Also, football players, in those days, played with minimal equipment and NO facemasks. Imagine, now, offensive linemen, whose purpose was to protect the team’s assets — namely the ball — literally butting heads with defensive linemen and linebackers — whose purpose was to steal the team’s assets . . . all done every day of the season without face masks!
That was my grandfather: 5’-10″, 180 lbs., and fearless!
Two years later, when he was only 20, he married a woman three years his senior. My grandmother already had a two-year degree from Longwood Teachers College; sometimes colloquially referred to as a finishing school. This made her the educated one in the family.
Married women were not allowed to work in those days. There was no way my grandfather could play football, attend classes, AND make enough money to support two people in the middle of the Depression. So he made the tough decision to quit school for a year or two, in order to focus on setting up a home with his sophisticated bride.
My mom came along in 1937 — the nadir of the Depression [BTW, I’ve just noticed the double-meaning in that last sentence; and it’s too juicy not to leave in.]. Then came the War.
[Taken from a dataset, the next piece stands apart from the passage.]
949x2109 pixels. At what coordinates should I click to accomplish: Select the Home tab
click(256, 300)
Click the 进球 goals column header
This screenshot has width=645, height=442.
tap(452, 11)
My grandfather enlisted in the Merchant Marines. Then, of course, the economy picked up, and work after the War was too good to turn down. He never made it back to college, a regret he carried with him for the rest of his life.
Second Degree
My grandfather moved the family to Newport News in 1949 to work at the shipyard. Then he and my grandmother moved to Saudi Arabia in 1955 to work on the oil pipeline, just as my mom was going off to college. When my mom graduated from Mary Washington (another distinguished Virginia college) in 1959 with a four-year Bachelor’s degree, it was another proud day for the family. She accomplished what her father had not.
With her Theatre degree, my mom taught high school English for a while. Then she took a job as an Activities Director for a Boys’ Club in Newark, NJ. She said she did this so she could be closer to the New York theatre scene. But I think she did this so that she could have a social life away from her nosy father.
She got what she wanted, both ways. She saw a lot of Broadway shows. They cost about $3 back then (in the early 60s). And then I happened! I have described those details elsewhere. Suffice it to say here that I was raised mostly with my mother AND her parents.
This was the best situation for all concerned. My mother needed help raising me. My grandfather had always wanted a son. And Lord knows I needed a man around to counter my mother’s overwhelming personality.
Third Degree
In the mid-70s, my mother and I moved to Anaheim, CA, so she could attend a small, private seminary. My grandfather was mortified, for two reasons. One, he considered me to be the son he never had; it broke his heart to have me taken away. And two, he bore prejudice against any so-called private schools; especially new ones without historic credentials outside of his beloved Virginia.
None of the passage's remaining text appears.